Наверно, там, где горы Симакума
Жемчужным гребнем в небо поднялись,
В вечерних сумерках
Идешь ты одиноко
Заброшенною горною тропой…
 
* * *
 
Когда оградою зеленой горы
Меж нами встанут множеством рядов
И мы уже не будем больше вместе, —
Тебе, любимый мой, в далекий край
Я часто не смогу подать отсюда вести…
 
* * *
 
С нетерпеньем друга ожидаю,
В дом одной мне нынче не войти,
Пусть роса давно уже покрыла
Белотканые
Льняные рукава…
 
* * *
 
Когда в цветенья час
Не расцветают сливы,
А лишь в бутонах прячут лепестки,
Быть может, так они любовь скрывают?
А может, снег они с тревогой ждут?
 
* * *
 
Возле моря,
На скалистом берегу,
Утро каждое я вижу стаи птиц,
Утро каждое смотреть бы на тебя,
Но тебя не видно, милый мой…
 
* * *
 
Подобно соловью, что раньше всех поет
В тени ветвей,
Когда придет весна, —
Ты раньше всех мне о любви сказал,
И лишь тебя отныне буду ждать!
 
* * *
 
Лишь издали могу я любоваться,
Дотронуться не смею никогда.
Как лавр зеленый,
На луне растущий[8], —
Любимая моя… Что делать с ней?
 
* * *
 
Пока в саду своем ждала,
Что ты придешь ко мне, любимый,
На пряди черные
Распущенных волос
Упал холодный белый иней.
 
* * *
 
Ведь оттого, что никогда не думал,
С какой тоской тебя
Я буду вспоминать,
Бывали и такие ночи,
Когда подушкой был не твой рукав!
 
* * *
 
Вот нить жемчужная;
Как ни длинна она,
Сойдутся вместе у нее концы.
Не разойдутся и у нас пути —
Одна нас свяжет нить, как эти жемчуга…
 
* * *
 
Эта ночь, что черна[9],
Словно черные ягоды тута,
О, пускай никогда не проходит она!
Так мучительно ждать мне до ночи тебя,
Каждый раз уходящего рдеющим утром!
 
* * *
 
Должно быть, наступил уже рассвет:
Тидори[10] возле нас щебечут неустанно,
А изголовье из твоих прекрасных рук,
Из белотканых рукавов твоих
Мне, как и ночью, все еще желанно!
 
* * *
 
О, только если высохнет до дна
Река Сикама, что впадает в море
Владыки вод,
О, только лишь тогда
Умрет навек моя любовь к тебе!
 
* * *
 
Схлынут волны – и в заливе Нанива
Собирают водоросли-жемчуга
Девушки-рыбачки…
И хочу узнать:
Как по именам вас называть?
 
* * *
 
Только тем, кто ищет раковины здесь,
Мы охотно подаем от сердца весть.
Странникам,
Кому постель – трава,
Мы своих имен не назовем.
 
* * *
 
Каждый раз, как только вижу я
Крылья тех гусей,
Летящих в тростники,
Вспоминаю я разящую стрелу,
Что носил ты за спиною у себя…
 
* * *
 
Вот спустилась ночь…
Скоро и светать начнет…
Двери распахнув,
Жду, когда же он придет,
Милый, что ушел в страну Кии?
 
1Изголовие из дерева цугэ́… – В старину вместо подушки употребляли деревянные подставки под голову, на которых лежали маленькие валики, обтянутые шелком или другой материей. Дерево цугэ – японский самшит (Buxus microphylla).

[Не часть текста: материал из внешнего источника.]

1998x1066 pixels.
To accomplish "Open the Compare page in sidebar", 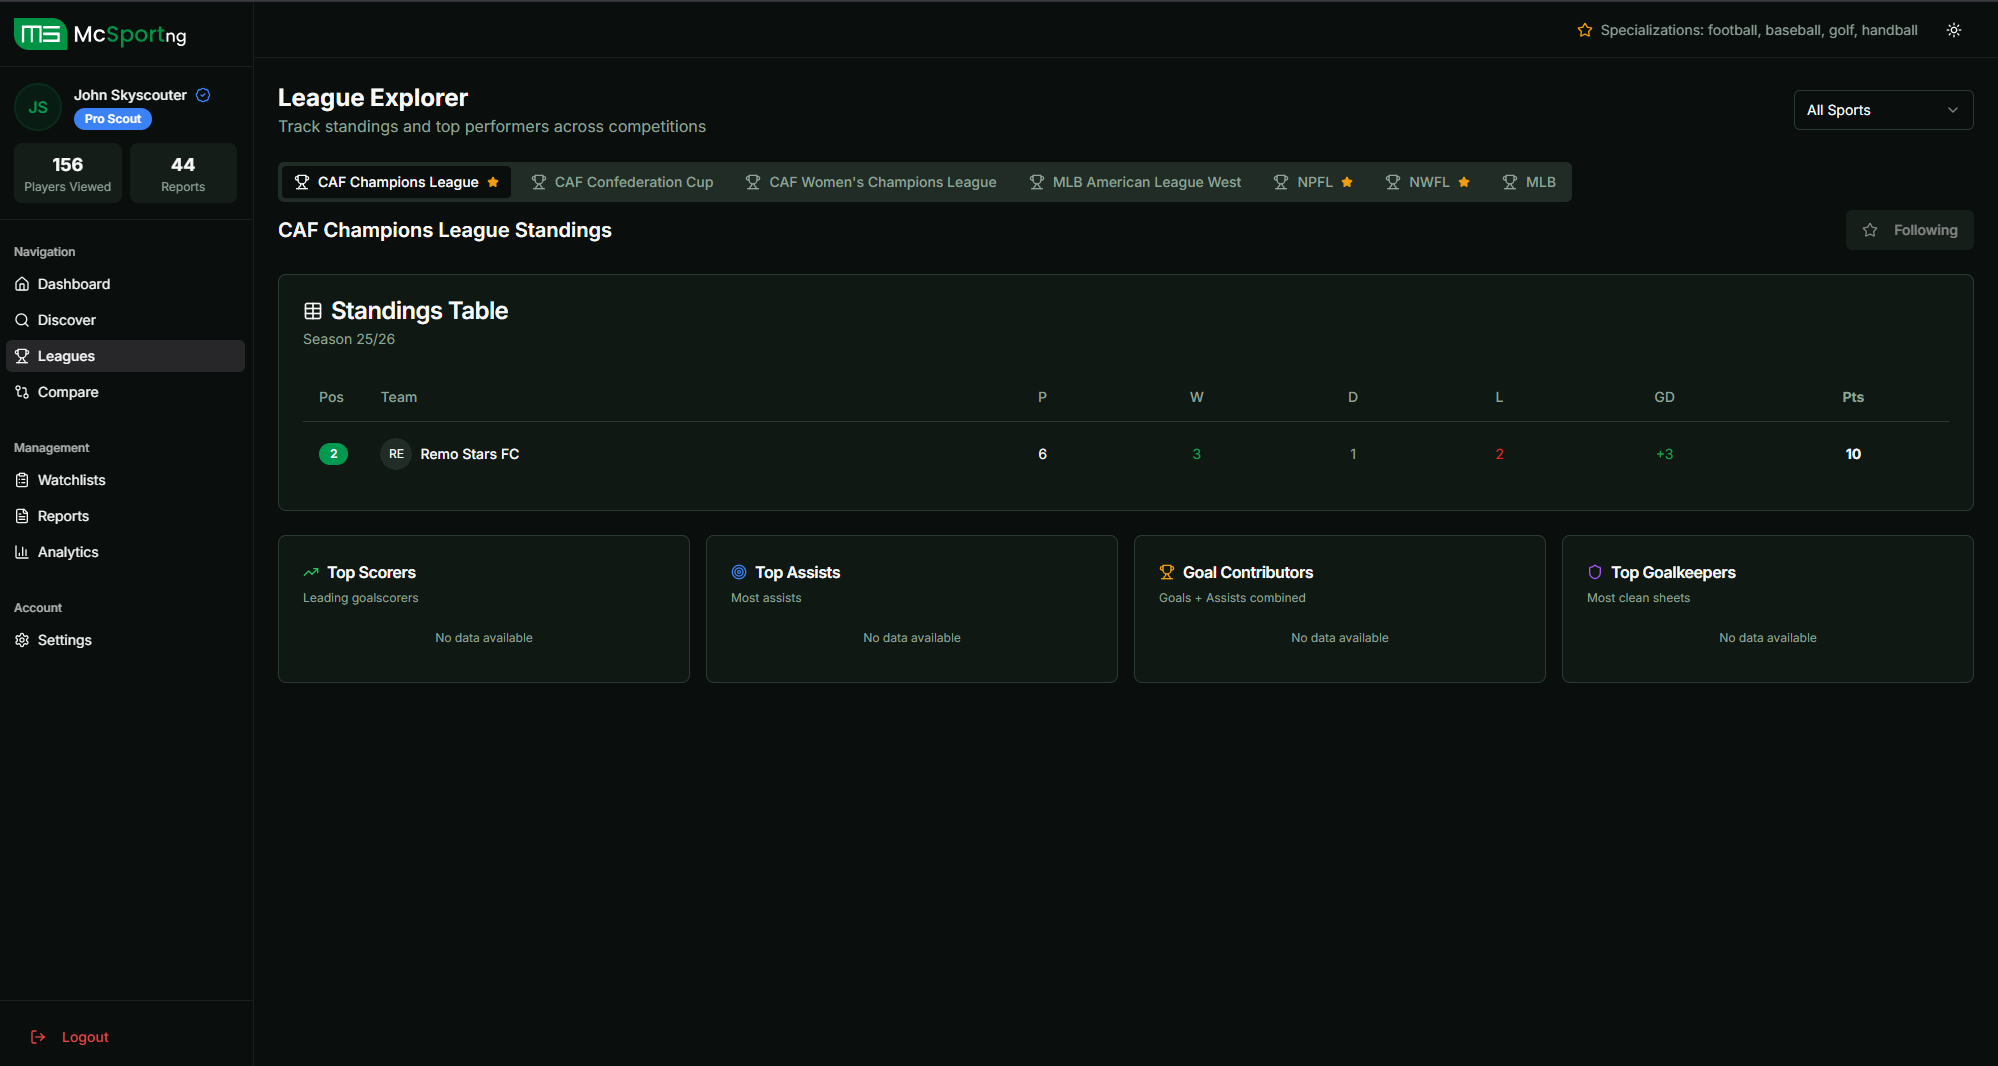I will coord(68,392).
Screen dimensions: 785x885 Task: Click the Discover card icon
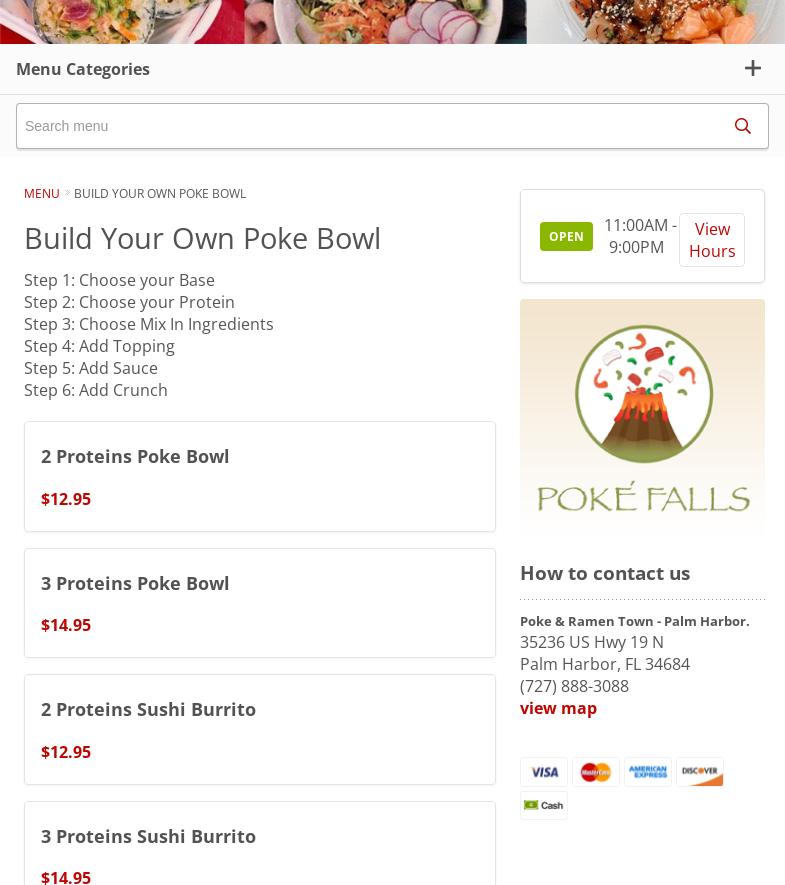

2Трава «не забывай» – народное название травы (Polypodinrii Lineare); растет на кровле старых домов, на скалах.
3Трава «забудь-любовь» – старинное название неизвестной травы. По народным поверьям, если носить эту траву с собой, позабудешь сердечное горе.
4По дороге, что отмечена давно яшмовым копьем… – Постоянный образ в древней поэзии, подсказанный мифами и легендами. В них говорится о том, что Ниниги, внук богини солнца Аматэрасу, спустился с небес на землю, и там сопровождавший его небесный страж показывал ему путь яшмовым копьем.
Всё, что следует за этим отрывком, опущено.